Long Research Papers

Original scholarly articles and research papers, both with a practical and theoretical focus, of 5,000 – 12,000 words in length. Papers should either approach literary criticism / analysis via computational methods, or offer criticism / theoretical expositions of electronic literature and other relevant topics.

Short Positional Papers

Well-researched and appropriately referenced positional papers will also be considered. Positional papers are typically shorter reflective pieces with a theoretical / critical focus. Positional papers present an opportunity for scholars to share some of their intellectual views with the wider community.

Short Quantitative Articles / Experiments

Shorter 2,000 – 4000 word original articles with a focus on methodologies, experimentation (both successful and failed), development, digital project descriptions and/or reviews, as well as other more technical subject matters, are also eligible for consideration.

Digital Editions, Projects & Tools

Any digital project with a literary focus will be considered for peer-review, whether that be an edition, tool, or otherwise. Contributors should submit a link to their project, accompanied by a detailed outline of the project's design, implementation, rationale, and scope. Where appropriate, any particular intellectual considerations should be discussed in detail. Focus may also be given to well-documented hermeneutical tools, where the tools are treated as a form of interpretation.

Curated Electronic Texts

Collections of curated electronic texts which have been appropriately encoded may be peer-reviewed. Successful collections will be made publicly available and preserved in the Pennsyvlania State University's institutional repository, ScholarSphere.

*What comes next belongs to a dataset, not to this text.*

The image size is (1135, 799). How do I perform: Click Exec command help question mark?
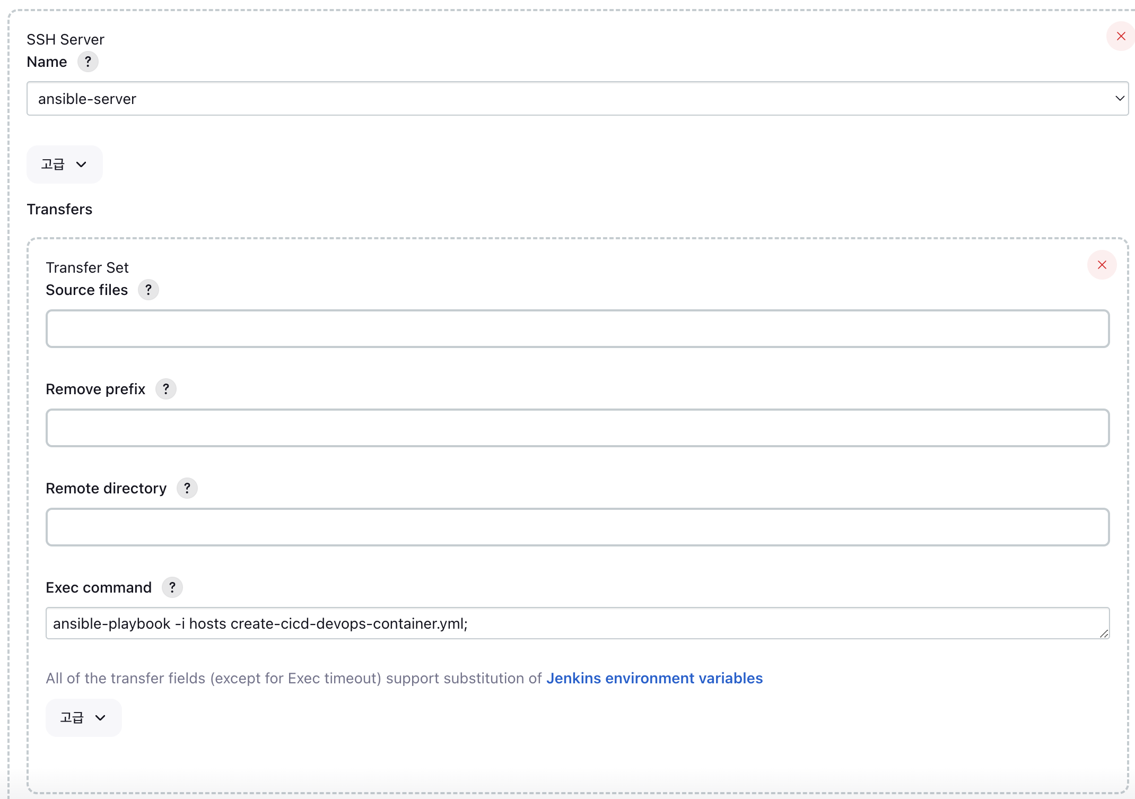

1,000 – 2,000 word reviews of scholarly texts, electronic literature, or any other form of digital project.

Review Process

Where possible, please ensure that your submission is appropriate for blind review. Any author names, or information indicating who the author of an article may be, should be removed. This includes document metadata.

Style guide


Articles may be submitted in either UK or US English, provided that usage remains consistent throughout. Quotations should not be altered to be consistent with the author's style, and should remain as they appear in the original source. Words and phrases in any language other than English should be italicised, unless they are proper names or quotations, or are now part of common usage within the English language.

Citation Style

Citations should follow the Modern Language Association 7th Edition. Articles should not be accompanied by a bibliography, only a list of works cited. A more detailed account of this style should be sought by authors unfamiliar with its use. Notes should be gathered at the end of the document.


Use double inverted commas for quotations. Only use single inverted commas where quotation marks are contained within a quotation.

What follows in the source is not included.